Seria inútil objetar que essa angústia
depende da ignorância do determinismo psicológico subjacente: eu ficaria
ansioso por desconhecer os móveis reais e eficazes que, à sombra do
inconsciente, determinam minha ação. Responderemos, em primeiro lugar, que a
angústia não surgiu como prova da liberdade humana, a qual nos aparece
como condição necessária à interrogação. Queríamos apenas mostrar que existe
uma consciência específica de liberdade e esta consciência é angústia. Buscamos
estabelecer a angústia, em sua estrutura essencial, como consciência de
liberdade. Nesse ponto de vista, a existência de um determinismo psicológico
não poderia invalidar os resultados da nossa descrição: ou bem, com efeito, a
angústia é ignorância ignorada desse do transcendente como temível.
A liberdade que se revela na angústia pode
caracterizar-se pela existência do nada que se insinua entre os motivos
e o ato. Não é porque sou livre que meu ato escapa à determinação dos
motivos, mas, ao contrário, a estrutura ineficiente dos motivos é que
condiciona minha liberdade. E se indagar-se que nada é esse que
fundamenta a liberdade, responderemos que não se pode descrevê-lo, posto que
ele não é, mas ao menos podemos captar seu sentido, na medida em que é
tendo sido pelo ser humano em suas relações consigo mesmo. Corresponde à
necessidade que o motivo tem de só aparecer como tal enquanto correlação de uma
consciência de motivo. Em suma, a partir do momento em que renunciamos à
hipótese dos conteúdos de consciência, devemos admitir que não existe motivo na
consciência: existe, sim, para a consciência. E, pelo fato de só
poder surgir como aparição, o motivo constitui-se a si como ineficaz. Sem dúvida,
não tem a exterioridade da coisa espaço-temporal: pertence sempre à
subjetividade e é apreendido como meu, mas, por natureza, é
transcendência na imanência, e a consciência lhe escapa pelo fato mesmo de
designá-lo, pois cabe à consciência, neste momento, conferir-lhe sua
significação e importância. Assim, o nada que separa motivo e
consciência caracteriza-se como transcendência na imanência; ao produzir-se a
si como imanência, a consciência nadifica o nada que a faz existir para si como
transcendência. Mas esse nada, condição de toda negação transcendente, só pode
ser elucidado a partir de duas outras nadificações primordiais: 1 º) a
consciência não é seu próprio motivo, sendo vazia de todo
conteúdo, o que nos remete a uma estrutura nadificadora do cogito
pré-reflexivo: 2º) a consciência está frente a seu passado e futuro tal como
frente a um si-mesmo que ela é à maneira de não sê-lo, e isso leva-nos a uma
estrutura nadificadora da temporalidade.”

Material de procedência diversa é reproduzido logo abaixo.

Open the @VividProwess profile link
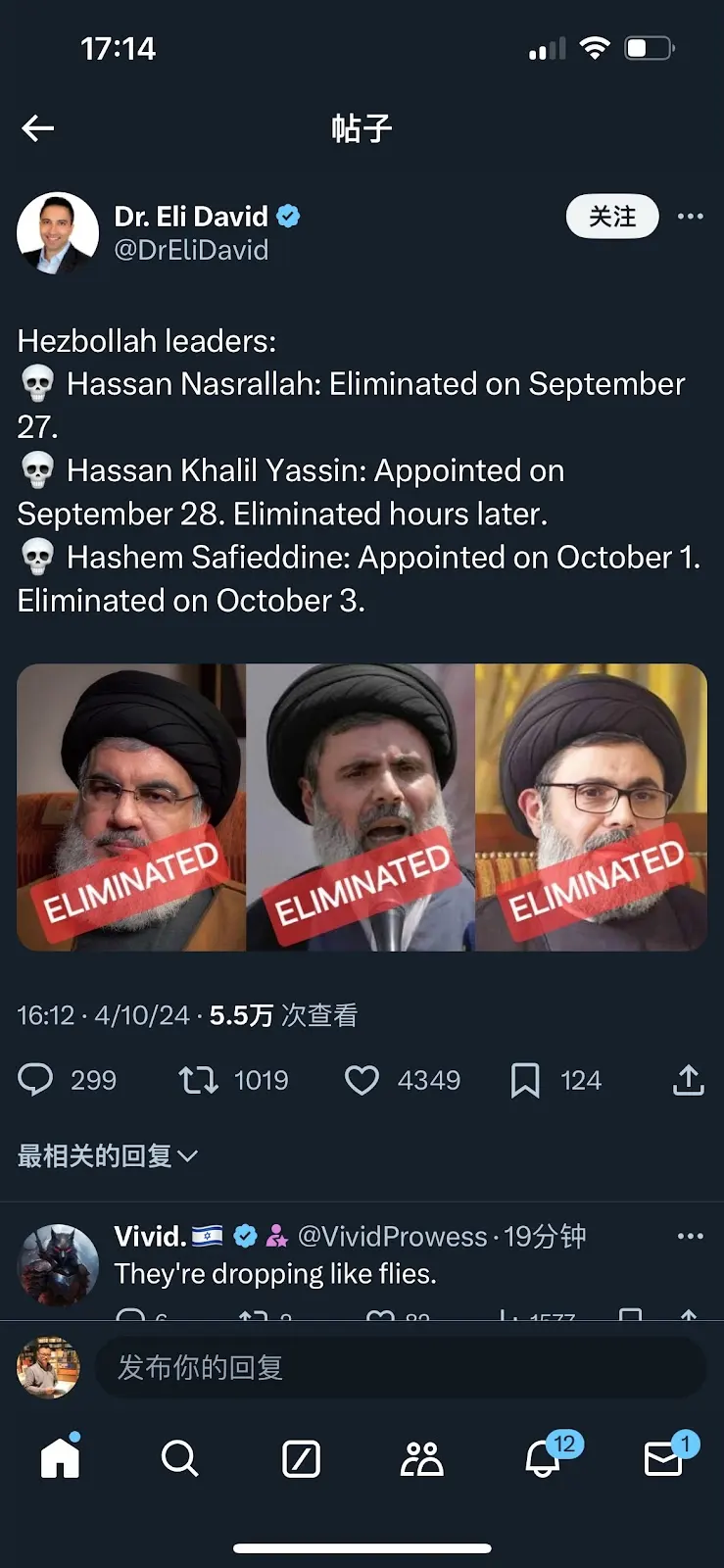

“Na angústia, a liberdade se angustia diante
de si porque nada a solicita ou obstrui jamais. (...)
Com efeito, angústia é reconhecimento de uma
possibilidade como minha possibilidade, ou seja, constitui-se quando a
consciência se vê cortada de sua essência pelo nada ou separada do futuro por
sua própria liberdade. Significa que um nada nadificador me deixa sem
desculpas, e, ao mesmo tempo, que o que eu projeto como meu ser futuro está
sempre nadificado e reduzido à categoria de mera possibilidade, porque o futuro
que sou permanece fora de meu alcance. Mas convém notar que, nesses casos,
fizemos uso de uma forma temporal pela qual me aguardo no futuro, “marco
encontro comigo mesmo para além desta hora, dia ou mês”. A angústia é o temor
de não estar nesse encontro, o temor de sequer querer comparecer a ele.”

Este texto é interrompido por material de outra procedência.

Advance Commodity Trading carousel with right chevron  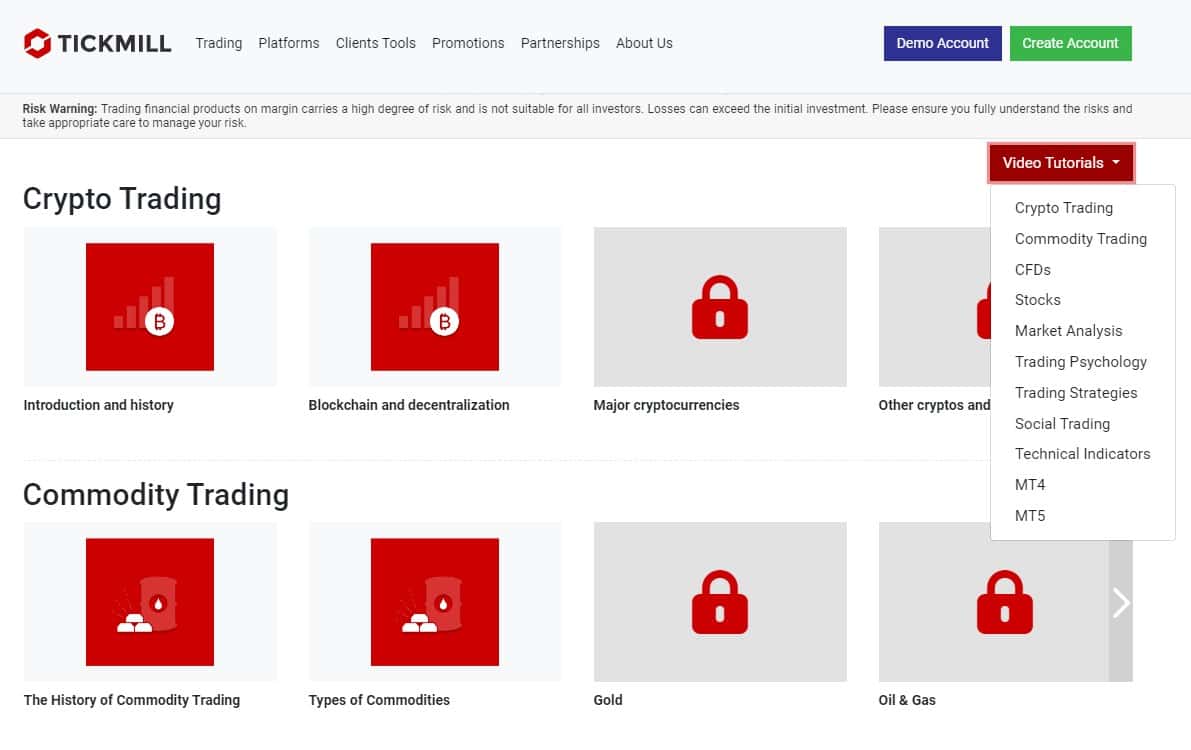tap(1120, 603)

“O valor só pode revelar-se a uma liberdade
ativa que o faz existir como valor simplesmente por reconhecê-lo como tal. Daí
que minha liberdade é o único fundamento dos valores e nada, absolutamente
nada, justifica minha adoção dessa ou daquela escala de valores. Enquanto ser
pelo qual os valores existem, sou injustificável. E minha liberdade se angustia
por ser o fundamento sem fundamento dos valores. Além disso, porque os valores,
por se revelarem por essência a uma liberdade, não podem fazê-lo sem deixar de ser
“postos em questão”, já que a possibilidade de inverter a escala de valores
aparece, complementarmente, como minha possibilidade. A angústia ante os
valores é o reconhecimento de sua idealidade.”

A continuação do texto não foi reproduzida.